В глубине древесного разлома неясно угадывался силуэт, подобный человеческому. Не успел граф подумать, что смутное видение почудилось ему, как фигура стала медленно обретать отчетливые очертания отшельника в широком рубище с глубоким капюшоном, почти полностью скрывающим лицо. Николай Петрович непременно бы отшатнулся, если бы внезапный страх разом не сковал его плоть и волю, не позволяя даже взгляда отвести от пугающей картины. Спустя мгновение птахи дружно умолкли и одновременно повернули свои головки, словно по мановению некой высшей силы. Черные бусинки птичьих глаз смотрели прямо в лицо графу так, как если бы пернатые обладали разумом. В тот же миг некто, таившийся в глубине дуба, сделал решительный шаг, переступив границу между миром живых и пристанищем мертвых.
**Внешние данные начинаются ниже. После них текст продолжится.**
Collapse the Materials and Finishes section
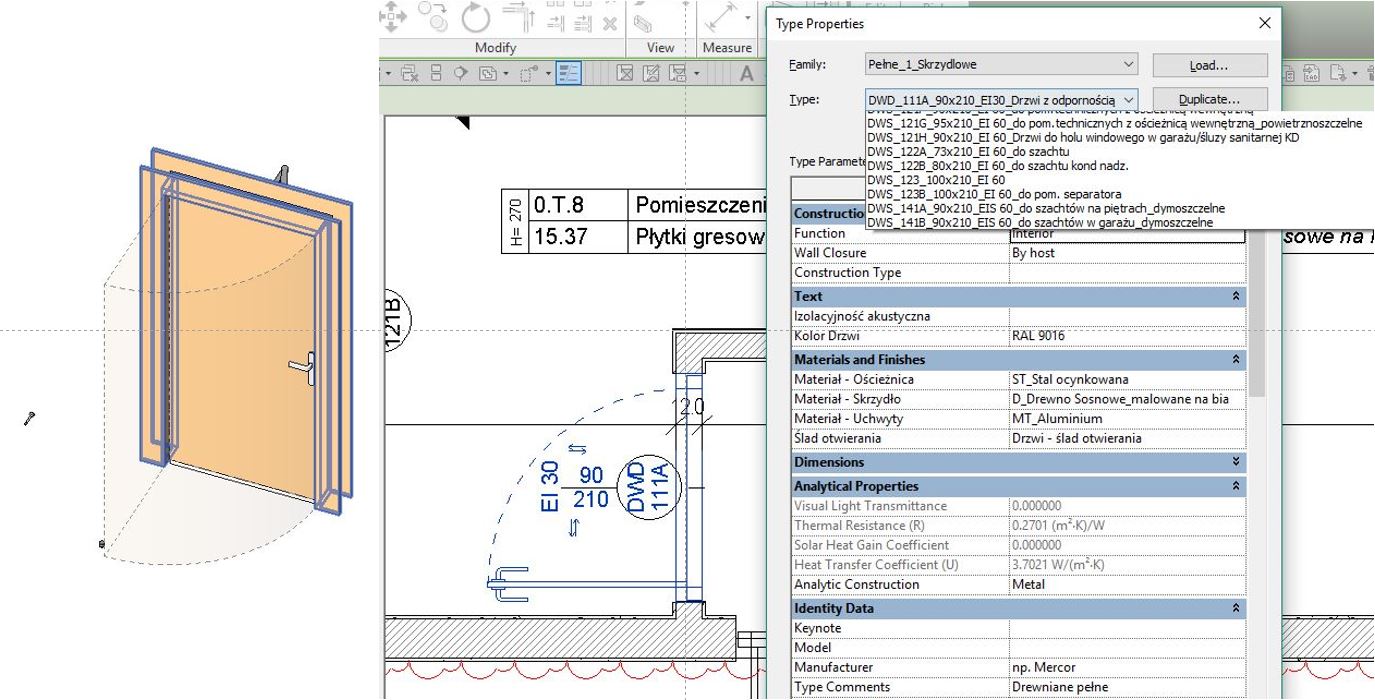The width and height of the screenshot is (1375, 700). click(1236, 360)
Перед графом предстала старенькая сухонькая богомолица, закутанная в грубую просторную дерюгу со сдвинутым назад капюшоном, открывающим ее морщинистое лицо с закрытыми глазами. В руке она держала длинный деревянный посох, на верхушке которого был искусно вырезан крест. Она словно парила в разломе ствола, не касаясь краев ни своим одеянием, ни крошечными босыми ногами. А птицы сидели вовсе не на краях дупла. Своими крохотными когтистыми лапками они держали грубую ткань рубища. И невозможно было понять, старуха ли притягивает щебетуний или это они удерживают ее в проеме дуба. Похолодевший от ужаса граф готов был упасть без чувств к ногам привидения, но глаза птиц, смотрящих прямо на него, не давали Шереметьеву лишиться сознания.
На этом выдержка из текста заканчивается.